Management of Symptomatic Patients with Textured Implants.

2021 
SUMMARY Proper management of symptomatic textured implant patients is critical to identify and treat associated oncologic disease. Textured surface breast implants were first introduced more than 50 years ago in an effort to decrease high rates of capsular contracture and implant malposition observed with first-generation smooth surface breast implants. Textured implants were dominant over smooth devices in the United States in the late 1990s, but they fell out of favor for newer-generation smooth implants, while texture remained the dominant selling implants worldwide until recently. A class I device recall by the US Food and Drug Administration in 2019 precipitated a removal of the highest selling implant worldwide, Allergan Biocell, due to a disproportionately increased risk of breast implant-associated anaplastic large cell lymphoma (BIA-ALCL). Operative strategies, such as bacterial control at the time of textured implant insertion, have not been credibly shown to affect or prevent the future development of BIA-ALCL. BIA-ALCL patients require complete surgical excision of their disease, whereas textured implant patients who are otherwise asymptomatic do not require surgical removal.
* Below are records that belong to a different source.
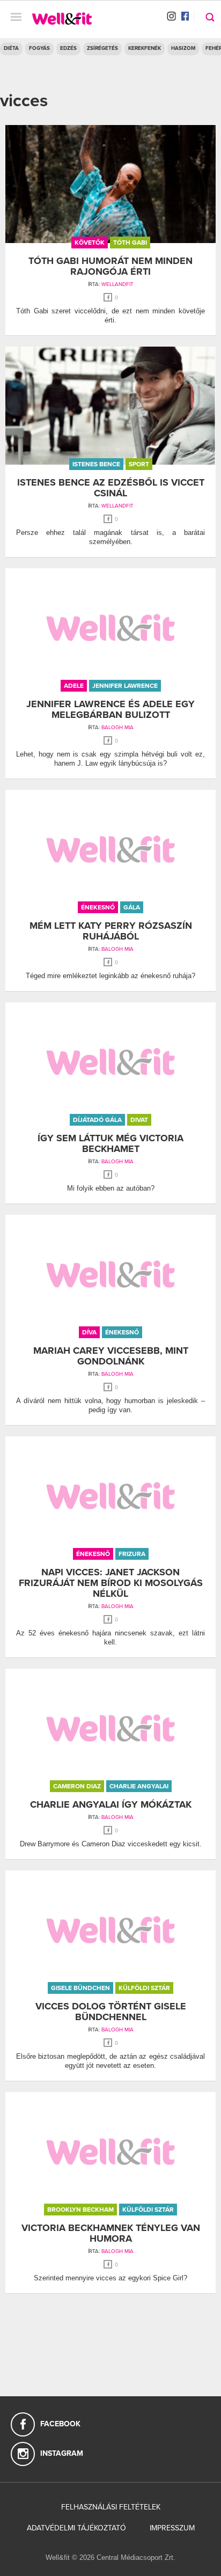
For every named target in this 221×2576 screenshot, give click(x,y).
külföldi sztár (144, 1988)
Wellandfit (117, 284)
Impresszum (172, 2528)
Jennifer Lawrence (125, 685)
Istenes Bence (96, 464)
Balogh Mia (117, 727)
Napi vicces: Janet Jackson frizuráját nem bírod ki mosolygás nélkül (111, 1582)
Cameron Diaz (77, 1786)
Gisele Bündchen (80, 1988)
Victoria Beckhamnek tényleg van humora (110, 2233)
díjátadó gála (97, 1120)
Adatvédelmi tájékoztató (76, 2528)
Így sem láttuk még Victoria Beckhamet (110, 1143)
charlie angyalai (138, 1786)
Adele (74, 685)
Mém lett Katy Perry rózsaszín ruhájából (111, 931)
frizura (132, 1554)
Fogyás (39, 48)
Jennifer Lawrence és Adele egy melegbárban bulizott (110, 709)
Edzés (68, 48)
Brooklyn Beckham (80, 2209)
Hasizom (183, 48)
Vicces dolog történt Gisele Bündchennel (110, 2011)
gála (131, 907)
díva (89, 1332)
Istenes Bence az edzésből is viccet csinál (110, 487)
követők (90, 242)
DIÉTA (11, 48)
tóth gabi (130, 242)
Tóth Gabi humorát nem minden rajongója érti (110, 266)
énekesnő (98, 907)
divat (139, 1120)
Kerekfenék (144, 48)
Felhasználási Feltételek (110, 2507)
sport (139, 464)
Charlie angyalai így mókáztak (110, 1804)
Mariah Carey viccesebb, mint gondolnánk (110, 1356)
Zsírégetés (102, 48)
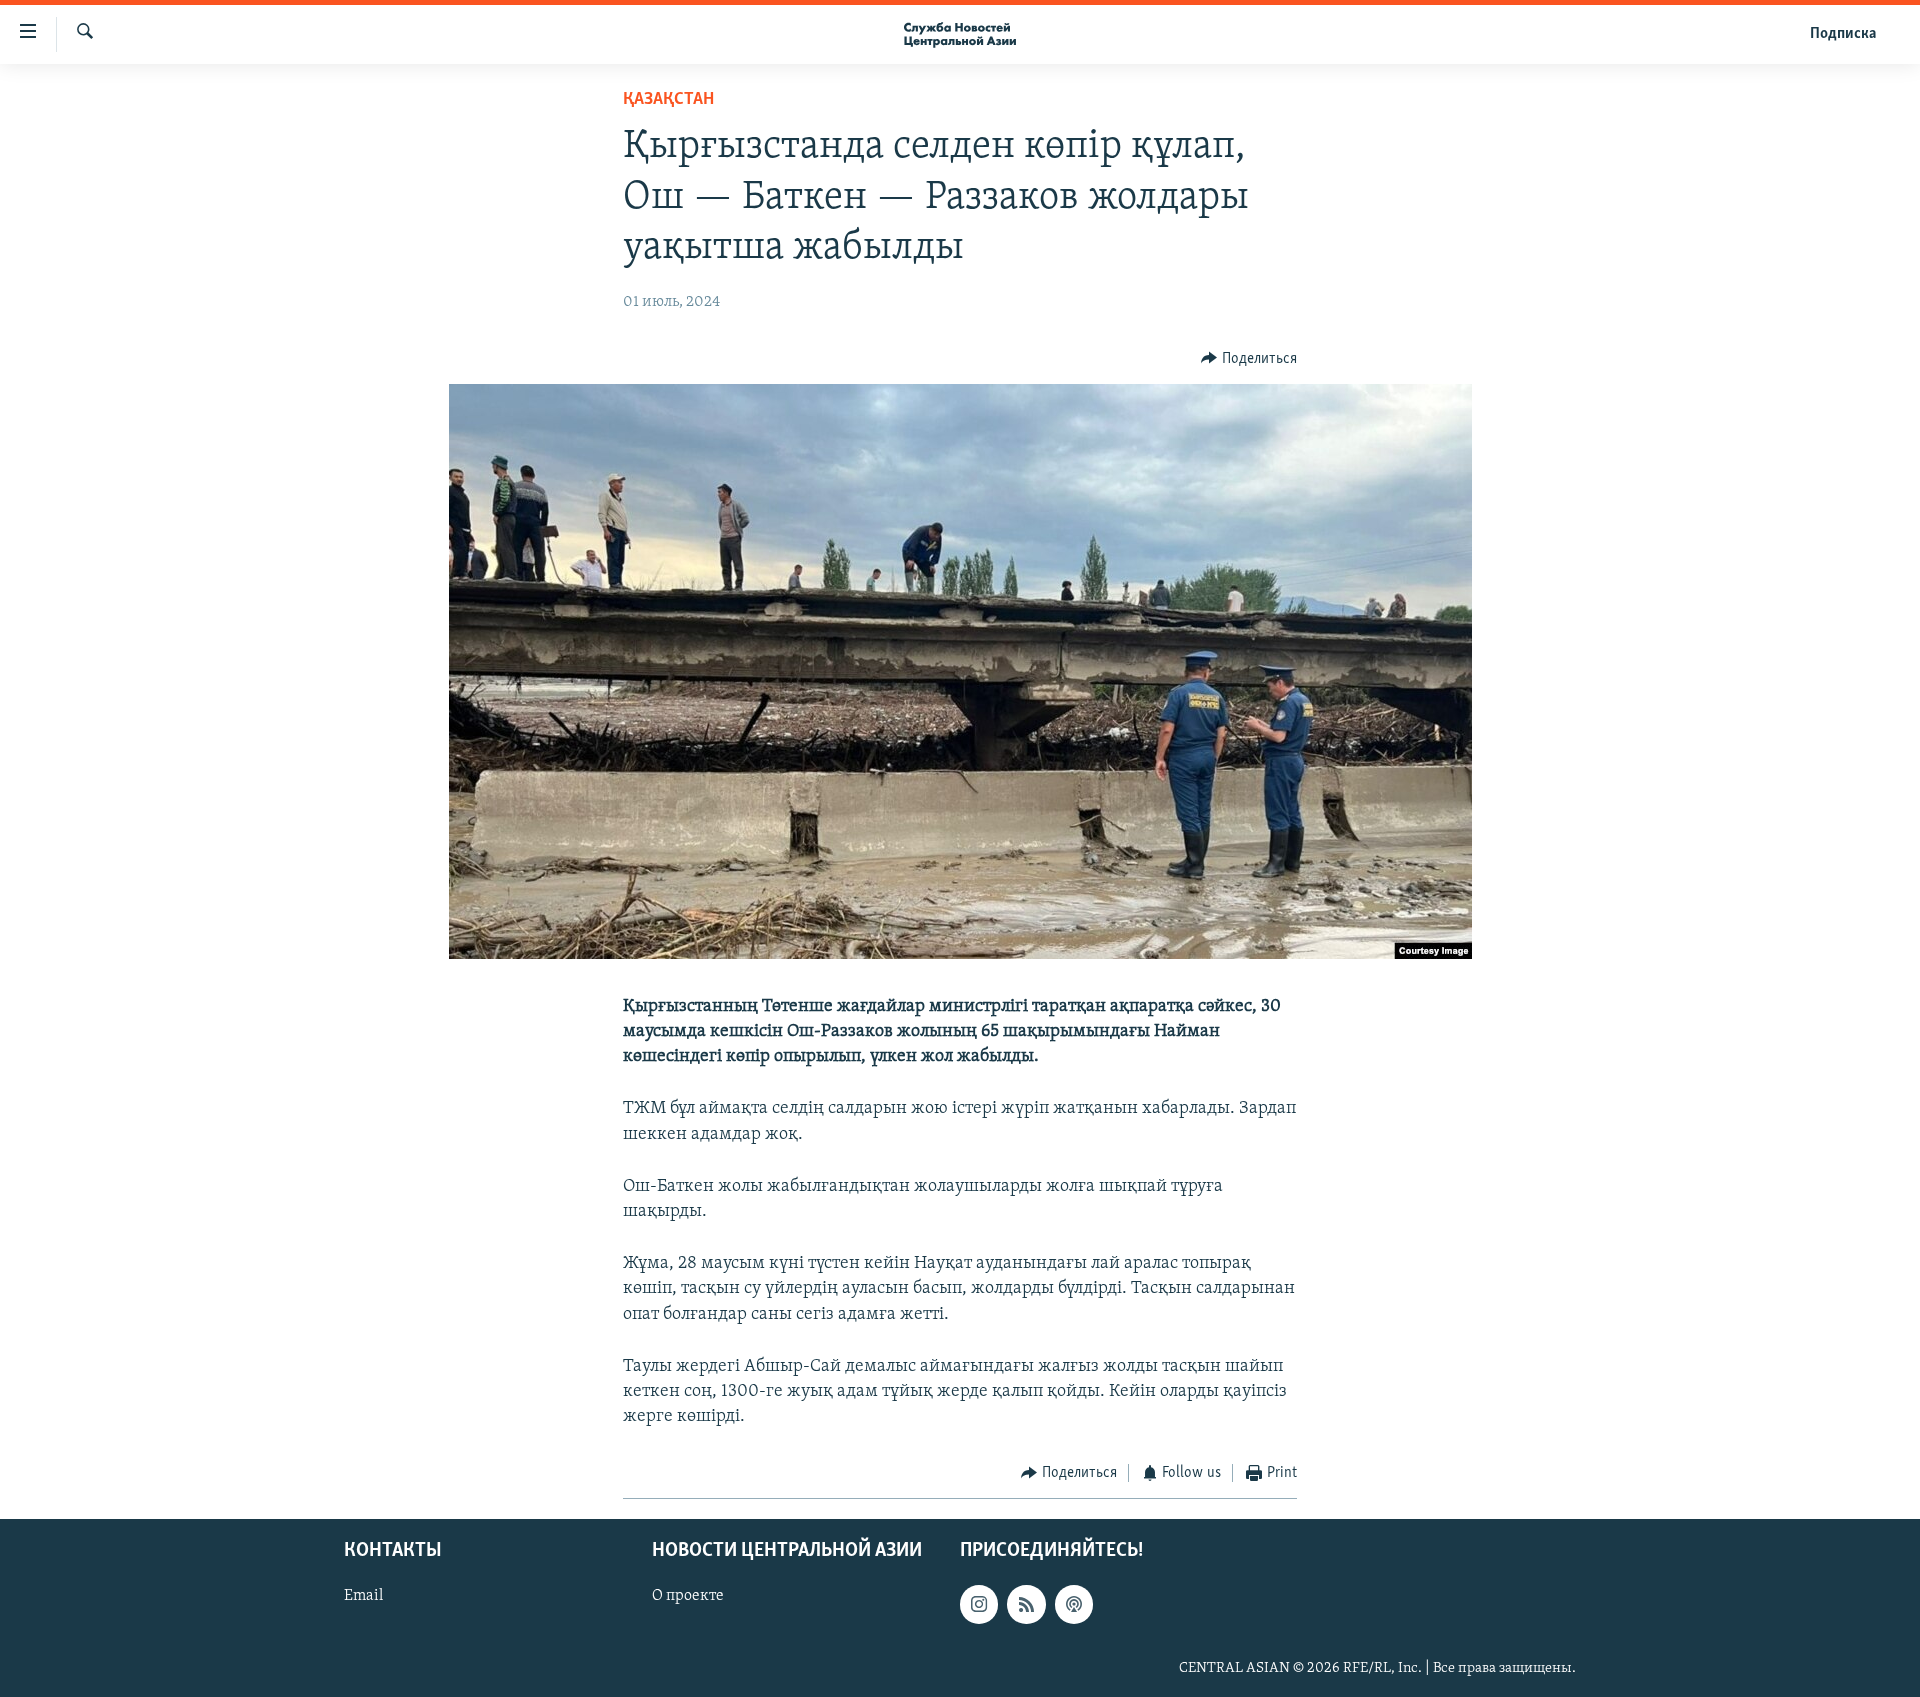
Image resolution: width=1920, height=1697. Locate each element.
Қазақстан (668, 100)
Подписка (1843, 34)
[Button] (1249, 359)
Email (363, 1596)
For suspicious cases, diagnostic testing with CD30 immunohistochemistry should be performed before any surgical intervention. Capsules are evaluated with 12 strategic regional biopsies in a standardized approach. If surgeons are revising or exchanging textured implants, they may reasonably consider a total capsulectomy, though this is not advocated by the Food and Drug Administration or national societies, and has not been shown to mitigate future risk of BIA-ALCL. The purpose of this article is to review data on and outcomes for textured surface implants, disease-associated risk, and the management strategy for revisionary surgery and device surveillance.